Learn more about the award

CFDE Data Portal

Many cancer-related independent studies that employ bulk and single cell RNA-seq remain under-used due to their lower findability, accessibility, interoperability, and reusability. The data from these studies can be found in the Gene Expression Omnibus (GEO) but it is provided mostly as raw FASTQ files with non-uniform metadata annotations. While some studies provide aligned reads files, these are processed non-uniformly. This shortcoming makes it difficult to query and integrate this data across studies and with additional external data. To bridge the gap that currently exists between RNA-seq data generation and RNA-seq data processing and reuse, we developed the resource All RNA-seq and ChIP-Seq Sample and Signature Search (ARCHS4). ARCHS4 provides processed RNA-seq data from GEO to support retrospective data analyses and reuse. ARCHS4 caters to users with different levels of computational expertise and has been already employed for many post-hoc analyses and projects. The goals of the project go far beyond just providing researchers with direct access to RNA-seq data through a web-based user interface. We use the ARCHS4 data for numerous applications including transforming other transcriptomics data into RNA-seq-like profiles with Deep Learning, identifying pathogenic sequences in human RNA-seq samples, predicting gene function from co-expression data including ways to modulate the expression of long non-coding RNAs with small molecules, and most importantly, using the ARCHS4 cost-effective infrastructure to provide a free FASTQ alignment service to the community.
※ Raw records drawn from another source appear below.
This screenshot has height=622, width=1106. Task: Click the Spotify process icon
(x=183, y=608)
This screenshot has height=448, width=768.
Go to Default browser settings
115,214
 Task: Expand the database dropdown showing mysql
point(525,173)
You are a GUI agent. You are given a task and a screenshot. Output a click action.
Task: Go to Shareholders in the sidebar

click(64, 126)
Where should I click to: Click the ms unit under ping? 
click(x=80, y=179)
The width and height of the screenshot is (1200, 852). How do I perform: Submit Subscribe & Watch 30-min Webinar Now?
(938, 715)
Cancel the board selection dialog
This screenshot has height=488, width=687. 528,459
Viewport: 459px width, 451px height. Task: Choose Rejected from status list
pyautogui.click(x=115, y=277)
Learn more about the award

ARCHS4: Uniform alignment of all human and mouse RNA-seq samples from the Gene Expression Omnibus (GEO)
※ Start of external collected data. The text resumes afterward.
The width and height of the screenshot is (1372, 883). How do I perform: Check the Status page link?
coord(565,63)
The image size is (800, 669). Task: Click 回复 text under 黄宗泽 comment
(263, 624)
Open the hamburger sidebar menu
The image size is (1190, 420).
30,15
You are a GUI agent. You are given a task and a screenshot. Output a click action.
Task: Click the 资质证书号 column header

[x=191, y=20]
Massive mining of publicly available RNA-seq data from human and mouse. Nature Communications 2018 Apr 10;9(1):1366.

There is a rapid growth in the production of omics datasets collected by the diabetes research community. However, such published data are underutilized for knowledge discovery. To make bioinformatics tools and published omics datasets from the diabetes field more accessible to biomedical researchers, we developed the Diabetes Data and Hypothesis Hub (D2H2). D2H2 contains hundreds of high-quality curated transcriptomics datasets relevant to diabetes, accessible via a user-friendly web-based portal. The collected and processed datasets are curated from the Gene Expression Omnibus (GEO). Each curated study has a dedicated page that provides data visualization, differential gene expression analysis, and single-gene queries. To enable the investigation of these curated datasets and to provide easy access to bioinformatics tools that serve gene and gene set-related knowledge, we developed the D2H2 chatbot. Utilizing GPT, we prompt users to enter free text about their data analysis needs. Parsing the user prompt, together with specifying information about all D2H2 available tools and workflows, we answer user queries by invoking the most relevant tools via the tools’ API. D2H2 also has a hypotheses generation module where gene sets are randomly selected from the bulk RNA-seq precomputed signatures. We then find highly overlapping gene sets extracted from publications listed in PubMed Central with abstract dissimilarity. With the help of GPT, we hypothesize about a possible explanation of the high overlap between the identified gene sets. Overall, D2H2 is a platform that provides a suite of bioinformatics tools and curated transcriptomics datasets for hypothesis generation for the diabetes research community.

Learn more about the award

D2H2: Platform to facilitate data-driven hypotheses for the diabetes research community


D2H2: diabetes data and hypothesis hub. Bioinformatics Advances 2023 Dec 4;3(1):vbad178.